13. **Polio -** This column has numeric data varying from 3 to 99 with 19 null values. It is define as Polio (Pol3) immunization coverage among 1-year-olds (%).
14. **Total.expenditure -** This column has numeric data varying from 0.370 to 17.6 with 226 null values. It is define as General government expenditure on health as a percentage of total government expenditure (%).
15. **Diphtheria -** This attribute represents Diphtheria tetanus toxoid and pertussis (DTP3) immunization coverage among 1-year-olds(%).
It is a float type attribute which has 19 null values.The value across world ranges from 2% to 99% with a mean of 82.32%
16. **HIV.AIDS -** This attribute represents Deaths per 1000 live births HIV/AIDS (0-4 years). It is a float type attribute that ranges between 0.1 to 50.6, with a mean value of 1.75. There are no nulls
17. **GDP -** This attribute is Gross Domestic Product per capita (in USD). It is a float column with around 448 null values that can be treated with data imputation methods. The mean value is 7483.16 across countries for those 15 years.
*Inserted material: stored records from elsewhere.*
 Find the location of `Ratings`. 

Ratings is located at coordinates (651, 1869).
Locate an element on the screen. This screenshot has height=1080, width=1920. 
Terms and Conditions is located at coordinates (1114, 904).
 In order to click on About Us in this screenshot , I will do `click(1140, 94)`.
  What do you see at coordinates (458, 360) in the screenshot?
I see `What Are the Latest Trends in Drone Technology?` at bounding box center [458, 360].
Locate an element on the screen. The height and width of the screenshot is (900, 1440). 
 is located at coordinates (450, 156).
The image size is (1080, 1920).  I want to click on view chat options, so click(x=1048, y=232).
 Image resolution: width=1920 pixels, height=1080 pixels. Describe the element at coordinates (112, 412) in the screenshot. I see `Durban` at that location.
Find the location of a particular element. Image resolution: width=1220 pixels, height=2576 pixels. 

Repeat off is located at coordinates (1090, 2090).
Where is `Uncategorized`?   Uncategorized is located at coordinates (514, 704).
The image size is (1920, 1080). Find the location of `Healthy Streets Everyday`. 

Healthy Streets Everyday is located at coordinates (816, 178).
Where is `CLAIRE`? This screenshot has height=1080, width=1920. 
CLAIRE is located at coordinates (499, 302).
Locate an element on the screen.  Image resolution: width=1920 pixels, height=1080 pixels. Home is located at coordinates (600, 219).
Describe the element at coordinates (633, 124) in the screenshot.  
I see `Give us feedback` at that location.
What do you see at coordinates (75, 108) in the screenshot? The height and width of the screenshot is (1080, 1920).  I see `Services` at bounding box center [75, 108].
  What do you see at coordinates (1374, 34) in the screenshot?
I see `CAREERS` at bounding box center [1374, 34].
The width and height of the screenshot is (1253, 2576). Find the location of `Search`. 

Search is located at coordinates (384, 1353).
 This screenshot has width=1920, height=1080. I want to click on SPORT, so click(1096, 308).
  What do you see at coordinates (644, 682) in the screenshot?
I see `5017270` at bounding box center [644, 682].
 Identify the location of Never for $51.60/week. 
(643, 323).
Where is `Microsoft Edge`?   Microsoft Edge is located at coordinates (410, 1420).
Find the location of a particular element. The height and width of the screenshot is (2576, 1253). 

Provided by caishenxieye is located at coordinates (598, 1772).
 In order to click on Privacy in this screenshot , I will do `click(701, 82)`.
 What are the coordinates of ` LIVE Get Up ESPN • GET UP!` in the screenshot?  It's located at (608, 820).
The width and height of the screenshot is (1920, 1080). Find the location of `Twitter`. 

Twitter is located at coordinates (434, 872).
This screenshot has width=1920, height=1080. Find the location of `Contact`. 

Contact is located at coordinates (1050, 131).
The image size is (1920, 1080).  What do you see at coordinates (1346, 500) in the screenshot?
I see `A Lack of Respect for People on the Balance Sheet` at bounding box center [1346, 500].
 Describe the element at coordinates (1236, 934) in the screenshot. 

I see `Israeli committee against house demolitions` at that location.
We might be interested in year-wise mean here.
18. **Population -** This attribute describes Population of the country. it is a an integer type data with 652 null values that can be treated
using mean from subsequent yearly population of that country.
19. **thinness..1.19.years -** This attribute represents Prevalence of malnutrition among children and adolescents for Age 10 to 19 in percentage. It is a float type attribute that varies between 0.1% to 27.7% with a mean of 4.84%. it has 34 null values.
20. **thinness.5.9.years -** This atttribute represents Prevalence of malnutrition among children for Age 5 to 9(%). It is a float % datatype.It varies in data from 0.1% to 28.6% with a mean value of 4.87%. We have around 34 nulls.
21. **Income Composition of resources -** This float type attribute represents Human Development Index in terms of income composition of resources (index ranging from 0 to 1). Our data lies between 0 and 0.95 with a mean value of 0.6. We have 167 null values.
22. **Schooling -** This attributes represents Number of years of Schooling(years). It is a float type attribute that varies between 0 and 20.7 with a mean of 11.99 years. We have around 163 null values that can be treated if required.